Back in the 1950s, when Raj Kapoor was busy perfecting his Chaplinisque ways and Dilip Kumar was beginning to find box office joy in tragic portrayals, Dev Anand brought to the big screen the first shades of urban cinema. Nearly half-a-century before it became fashionable to speak the urban language at multiplexes, he carved out a niche for himself as a modern urban hero. And many decades before the media came to hail Shah Rukh Khan for his anti-hero ways, Dev Anand had pulled it off with Baazi, Navketan's first film. Navketan was the banner he set up in 1949: Dev Anand went on to produce more than 30 films under it.
It was during the making of Baazi that he met Kalpana Kartik, who went on to become his wife soon. Nearly 20 years after Baazi, he had the guts to show the weaker side of a hero's personality by shedding a tear or two in Prem Pujari, in 1970. In between he had achieved the unique distinction of starting a film with a song. The film was Hum Dono and the song “Abhi na jao chhodkar.” It is likely to be used whenever the world talks of Dev Anand. The film was re-released in colour recently to a muted response, forcing him to shelve plans to go colour with his other black-and-white masterpieces.
He was often commended for his dress sense. Only Dev Anand could pull off bizarre combinations like orange trousers with a pink shirt without losing his vanity one bit! To many, though, he evoked the image of Gregory Peck. Dev Anand himself met the legend once during a foreign shoot along with Suraiya — with whom he was to have a special relationship that he never shied from.
He was never the greatest of dancers. Yet, he was a rare hero whose career was not dependent on the vocal chords of playback singers. Raj Kapoor used the voice of Mukesh, and Shammi Kapoor rode to popularity with Rafi's magic. But Dev Anand was different. If in Taxi Driver Talat Mahmood lent his voice to “Jayen to Jayen Kahan,” Dev Anand did justice to Rafi's voice in the situational song “Apni to aah ek toofan hai” in Kala Bazar, and later to Kishore Kumar in “Gaata Rahe Mera Dil.”
Fascination for hills
Contrary to common perception, he had a sense of research and used to take time off visiting locales much before a film's cast would be finalised. He had great love for natural landscapes and was particularly fascinated with the hills. In the 1960s, he went to shoot in north-eastern India when most filmmakers preferred to go to Kashmir and other northern States to shoot. Most of his romantic songs, including “Tere mere Sapne,” were shot in the hills.

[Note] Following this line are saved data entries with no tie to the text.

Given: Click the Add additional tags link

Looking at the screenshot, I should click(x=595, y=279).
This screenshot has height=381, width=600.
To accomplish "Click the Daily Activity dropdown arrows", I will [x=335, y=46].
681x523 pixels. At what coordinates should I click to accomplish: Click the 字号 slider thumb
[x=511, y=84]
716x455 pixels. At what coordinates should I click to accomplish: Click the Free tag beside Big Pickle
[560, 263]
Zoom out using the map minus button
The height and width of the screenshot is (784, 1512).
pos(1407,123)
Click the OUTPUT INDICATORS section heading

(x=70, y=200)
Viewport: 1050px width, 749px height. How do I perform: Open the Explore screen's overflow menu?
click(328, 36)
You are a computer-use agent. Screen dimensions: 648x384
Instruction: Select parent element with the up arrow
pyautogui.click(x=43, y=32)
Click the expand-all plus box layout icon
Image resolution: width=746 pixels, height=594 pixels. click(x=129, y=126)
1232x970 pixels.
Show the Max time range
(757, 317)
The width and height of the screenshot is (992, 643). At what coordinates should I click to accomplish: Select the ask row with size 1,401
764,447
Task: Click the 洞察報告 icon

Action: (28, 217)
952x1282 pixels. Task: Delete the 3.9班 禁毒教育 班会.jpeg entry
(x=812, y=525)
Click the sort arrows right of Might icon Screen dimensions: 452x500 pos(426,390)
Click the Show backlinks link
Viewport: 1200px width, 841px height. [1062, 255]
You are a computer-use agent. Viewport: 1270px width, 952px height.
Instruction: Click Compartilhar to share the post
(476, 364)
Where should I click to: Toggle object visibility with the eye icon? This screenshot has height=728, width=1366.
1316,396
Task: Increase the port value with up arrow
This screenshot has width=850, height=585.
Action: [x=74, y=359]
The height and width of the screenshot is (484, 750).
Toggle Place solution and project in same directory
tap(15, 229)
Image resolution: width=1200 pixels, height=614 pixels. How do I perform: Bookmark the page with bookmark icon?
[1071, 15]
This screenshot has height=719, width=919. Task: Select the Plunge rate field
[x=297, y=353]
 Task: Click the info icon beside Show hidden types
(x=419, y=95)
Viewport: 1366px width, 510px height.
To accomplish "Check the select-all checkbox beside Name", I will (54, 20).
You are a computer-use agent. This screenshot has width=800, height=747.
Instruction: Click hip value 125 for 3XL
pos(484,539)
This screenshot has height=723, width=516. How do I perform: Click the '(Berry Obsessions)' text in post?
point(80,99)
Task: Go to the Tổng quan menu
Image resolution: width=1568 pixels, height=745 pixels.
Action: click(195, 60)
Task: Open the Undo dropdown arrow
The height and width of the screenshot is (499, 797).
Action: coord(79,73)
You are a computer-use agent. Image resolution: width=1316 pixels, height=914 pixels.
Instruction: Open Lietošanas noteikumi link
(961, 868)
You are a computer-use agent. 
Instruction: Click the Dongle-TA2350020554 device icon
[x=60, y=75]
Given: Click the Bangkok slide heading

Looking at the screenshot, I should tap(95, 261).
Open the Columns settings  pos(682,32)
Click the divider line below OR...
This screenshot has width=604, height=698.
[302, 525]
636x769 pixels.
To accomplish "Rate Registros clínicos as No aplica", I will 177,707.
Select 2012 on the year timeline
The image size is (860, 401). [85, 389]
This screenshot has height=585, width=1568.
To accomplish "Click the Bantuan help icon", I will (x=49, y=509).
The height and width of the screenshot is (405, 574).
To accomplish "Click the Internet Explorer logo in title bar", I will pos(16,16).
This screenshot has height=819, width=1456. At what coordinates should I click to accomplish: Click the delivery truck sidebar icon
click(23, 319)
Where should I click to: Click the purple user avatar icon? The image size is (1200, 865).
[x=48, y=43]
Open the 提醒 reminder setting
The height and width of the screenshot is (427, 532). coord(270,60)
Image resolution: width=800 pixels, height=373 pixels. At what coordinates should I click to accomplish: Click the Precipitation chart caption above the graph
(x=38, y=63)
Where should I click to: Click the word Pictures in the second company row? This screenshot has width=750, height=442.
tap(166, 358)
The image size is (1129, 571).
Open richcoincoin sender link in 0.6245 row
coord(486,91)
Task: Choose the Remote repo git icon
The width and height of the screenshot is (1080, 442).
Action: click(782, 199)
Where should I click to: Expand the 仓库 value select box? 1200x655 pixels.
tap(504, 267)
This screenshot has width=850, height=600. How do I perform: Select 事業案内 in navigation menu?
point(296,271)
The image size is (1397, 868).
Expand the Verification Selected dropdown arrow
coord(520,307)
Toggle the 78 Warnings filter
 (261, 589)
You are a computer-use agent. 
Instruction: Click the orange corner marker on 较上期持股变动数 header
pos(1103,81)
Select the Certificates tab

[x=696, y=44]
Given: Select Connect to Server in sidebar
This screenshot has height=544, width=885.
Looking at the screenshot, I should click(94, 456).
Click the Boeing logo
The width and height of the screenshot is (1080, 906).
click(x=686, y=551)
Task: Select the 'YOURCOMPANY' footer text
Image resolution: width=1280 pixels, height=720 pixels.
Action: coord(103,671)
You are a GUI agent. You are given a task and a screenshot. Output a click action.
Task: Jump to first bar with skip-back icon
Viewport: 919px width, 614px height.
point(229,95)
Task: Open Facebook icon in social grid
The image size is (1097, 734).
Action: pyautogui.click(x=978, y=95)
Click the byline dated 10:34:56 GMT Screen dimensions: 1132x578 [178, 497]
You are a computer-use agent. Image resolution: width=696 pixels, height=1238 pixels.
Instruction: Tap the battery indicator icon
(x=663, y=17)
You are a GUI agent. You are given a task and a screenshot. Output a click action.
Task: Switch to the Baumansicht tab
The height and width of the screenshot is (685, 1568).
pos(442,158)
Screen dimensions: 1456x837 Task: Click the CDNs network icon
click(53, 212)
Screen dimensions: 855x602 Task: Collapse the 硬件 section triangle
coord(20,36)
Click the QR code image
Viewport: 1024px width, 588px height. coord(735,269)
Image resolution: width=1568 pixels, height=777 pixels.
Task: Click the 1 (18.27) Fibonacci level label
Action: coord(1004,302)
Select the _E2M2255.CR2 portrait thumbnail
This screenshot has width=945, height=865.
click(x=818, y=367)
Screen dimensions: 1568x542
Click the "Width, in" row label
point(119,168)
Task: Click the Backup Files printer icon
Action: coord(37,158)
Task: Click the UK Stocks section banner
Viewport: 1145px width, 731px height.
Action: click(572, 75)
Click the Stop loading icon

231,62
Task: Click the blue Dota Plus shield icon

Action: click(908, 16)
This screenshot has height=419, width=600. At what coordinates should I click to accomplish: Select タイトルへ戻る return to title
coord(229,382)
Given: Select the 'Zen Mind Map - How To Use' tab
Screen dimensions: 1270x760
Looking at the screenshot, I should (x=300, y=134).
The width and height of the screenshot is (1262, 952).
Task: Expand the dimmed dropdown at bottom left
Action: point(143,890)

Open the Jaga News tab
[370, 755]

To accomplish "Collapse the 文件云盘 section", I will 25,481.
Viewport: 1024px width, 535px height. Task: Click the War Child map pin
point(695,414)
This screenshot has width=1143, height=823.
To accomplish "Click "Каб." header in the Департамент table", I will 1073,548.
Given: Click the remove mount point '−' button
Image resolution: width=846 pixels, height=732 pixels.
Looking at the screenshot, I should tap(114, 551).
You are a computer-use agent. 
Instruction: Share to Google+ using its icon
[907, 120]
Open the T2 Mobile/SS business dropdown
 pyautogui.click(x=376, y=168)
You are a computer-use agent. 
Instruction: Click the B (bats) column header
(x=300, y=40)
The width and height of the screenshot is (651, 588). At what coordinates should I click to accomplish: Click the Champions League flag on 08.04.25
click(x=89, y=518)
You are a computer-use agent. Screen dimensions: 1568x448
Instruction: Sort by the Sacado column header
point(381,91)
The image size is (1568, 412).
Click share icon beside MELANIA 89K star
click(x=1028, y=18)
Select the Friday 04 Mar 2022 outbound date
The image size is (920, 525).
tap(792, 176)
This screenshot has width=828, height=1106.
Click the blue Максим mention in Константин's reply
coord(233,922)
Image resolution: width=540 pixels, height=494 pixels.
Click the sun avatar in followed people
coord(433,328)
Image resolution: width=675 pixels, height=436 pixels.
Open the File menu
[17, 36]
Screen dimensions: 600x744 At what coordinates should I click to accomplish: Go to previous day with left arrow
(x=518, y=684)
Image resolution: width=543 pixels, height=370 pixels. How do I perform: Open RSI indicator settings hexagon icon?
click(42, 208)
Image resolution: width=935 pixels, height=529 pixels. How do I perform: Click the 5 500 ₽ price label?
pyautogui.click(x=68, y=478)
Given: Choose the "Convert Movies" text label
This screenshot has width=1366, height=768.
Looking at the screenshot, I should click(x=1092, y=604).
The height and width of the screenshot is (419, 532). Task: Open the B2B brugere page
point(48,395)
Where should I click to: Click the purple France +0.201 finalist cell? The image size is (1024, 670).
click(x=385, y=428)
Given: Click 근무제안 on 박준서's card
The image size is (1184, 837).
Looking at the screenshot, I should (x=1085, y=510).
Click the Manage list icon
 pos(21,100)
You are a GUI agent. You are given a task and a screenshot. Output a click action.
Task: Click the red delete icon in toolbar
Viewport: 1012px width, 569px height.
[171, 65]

He was a teetotaller who remained personally untouched by his success and his numerous awards, including the Padma Bhushan and the Dadasaheb Phalke award. Nor did he take his romantic image too seriously. His heroines often talked of feeling ‘safe' with him. But really off and on screen, he was a youth icon who spoke their language, used their music, chose their subjects.